- MATERIALS PROVIDED
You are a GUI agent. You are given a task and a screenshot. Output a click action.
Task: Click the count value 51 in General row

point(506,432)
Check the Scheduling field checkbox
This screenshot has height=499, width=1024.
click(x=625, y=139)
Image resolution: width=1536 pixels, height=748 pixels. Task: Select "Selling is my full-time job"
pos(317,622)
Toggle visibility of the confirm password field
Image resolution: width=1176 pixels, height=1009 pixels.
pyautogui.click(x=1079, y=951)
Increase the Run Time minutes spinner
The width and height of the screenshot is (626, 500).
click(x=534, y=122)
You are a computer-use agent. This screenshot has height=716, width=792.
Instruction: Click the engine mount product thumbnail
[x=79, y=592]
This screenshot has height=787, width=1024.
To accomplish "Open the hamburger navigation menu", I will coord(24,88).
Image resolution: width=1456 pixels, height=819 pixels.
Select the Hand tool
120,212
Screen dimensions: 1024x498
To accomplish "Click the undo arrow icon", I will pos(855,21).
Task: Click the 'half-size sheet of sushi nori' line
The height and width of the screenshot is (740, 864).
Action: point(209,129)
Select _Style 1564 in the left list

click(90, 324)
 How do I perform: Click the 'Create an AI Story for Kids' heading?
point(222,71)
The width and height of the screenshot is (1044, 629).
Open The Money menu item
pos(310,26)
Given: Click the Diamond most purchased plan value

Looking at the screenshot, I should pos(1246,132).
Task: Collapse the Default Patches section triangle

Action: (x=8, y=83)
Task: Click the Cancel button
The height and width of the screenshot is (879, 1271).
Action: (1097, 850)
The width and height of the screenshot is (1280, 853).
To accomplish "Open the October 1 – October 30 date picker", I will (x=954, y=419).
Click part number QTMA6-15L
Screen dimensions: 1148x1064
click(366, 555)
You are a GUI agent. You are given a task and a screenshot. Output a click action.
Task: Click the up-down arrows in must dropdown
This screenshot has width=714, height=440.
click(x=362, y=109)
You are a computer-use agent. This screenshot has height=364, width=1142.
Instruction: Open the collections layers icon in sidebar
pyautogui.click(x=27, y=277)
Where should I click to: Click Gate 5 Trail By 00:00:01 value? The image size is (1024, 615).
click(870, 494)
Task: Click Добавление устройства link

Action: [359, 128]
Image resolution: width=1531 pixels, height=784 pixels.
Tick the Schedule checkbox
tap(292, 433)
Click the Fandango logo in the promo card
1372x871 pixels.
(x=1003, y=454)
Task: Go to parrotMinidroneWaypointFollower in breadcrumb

- EXERCISE INSTRUCTIONS
Please turn every line of the material above into a JSON list of strings, one string per line, leaving out blank lines.

- REPLY TO THE TASK
[
  "You are a GUI agent. You are given a task and a screenshot. Output a click action.",
  "Task: Click the count value 51 in General row",
  "point(506,432)",
  "Check the Scheduling field checkbox",
  "This screenshot has height=499, width=1024.",
  "click(x=625, y=139)",
  "Image resolution: width=1536 pixels, height=748 pixels. Task: Select \"Selling is my full-time job\"",
  "pos(317,622)",
  "Toggle visibility of the confirm password field",
  "Image resolution: width=1176 pixels, height=1009 pixels.",
  "pyautogui.click(x=1079, y=951)",
  "Increase the Run Time minutes spinner",
  "The width and height of the screenshot is (626, 500).",
  "click(x=534, y=122)",
  "You are a computer-use agent. This screenshot has height=716, width=792.",
  "Instruction: Click the engine mount product thumbnail",
  "[x=79, y=592]",
  "This screenshot has height=787, width=1024.",
  "To accomplish \"Open the hamburger navigation menu\", I will coord(24,88).",
  "Image resolution: width=1456 pixels, height=819 pixels.",
  "Select the Hand tool",
  "120,212",
  "Screen dimensions: 1024x498",
  "To accomplish \"Click the undo arrow icon\", I will pos(855,21).",
  "Task: Click the 'half-size sheet of sushi nori' line",
  "The height and width of the screenshot is (740, 864).",
  "Action: point(209,129)",
  "Select _Style 1564 in the left list",
  "click(90, 324)",
  " How do I perform: Click the 'Create an AI Story for Kids' heading?",
  "point(222,71)",
  "The width and height of the screenshot is (1044, 629).",
  "Open The Money menu item",
  "pos(310,26)",
  "Given: Click the Diamond most purchased plan value",
  "Looking at the screenshot, I should pos(1246,132).",
  "Task: Collapse the Default Patches section triangle",
  "Action: (x=8, y=83)",
  "Task: Click the Cancel button",
  "The height and width of the screenshot is (879, 1271).",
  "Action: (1097, 850)",
  "The width and height of the screenshot is (1280, 853).",
  "To accomplish \"Open the October 1 – October 30 date picker\", I will (x=954, y=419).",
  "Click part number QTMA6-15L",
  "Screen dimensions: 1148x1064",
  "click(366, 555)",
  "You are a GUI agent. You are given a task and a screenshot. Output a click action.",
  "Task: Click the up-down arrows in must dropdown",
  "This screenshot has width=714, height=440.",
  "click(x=362, y=109)",
  "You are a computer-use agent. This screenshot has height=364, width=1142.",
  "Instruction: Open the collections layers icon in sidebar",
  "pyautogui.click(x=27, y=277)",
  "Where should I click to: Click Gate 5 Trail By 00:00:01 value? The image size is (1024, 615).",
  "click(870, 494)",
  "Task: Click Добавление устройства link",
  "Action: [359, 128]",
  "Image resolution: width=1531 pixels, height=784 pixels.",
  "Tick the Schedule checkbox",
  "tap(292, 433)",
  "Click the Fandango logo in the promo card",
  "1372x871 pixels.",
  "(x=1003, y=454)",
  "Task: Go to parrotMinidroneWaypointFollower in breadcrumb"
]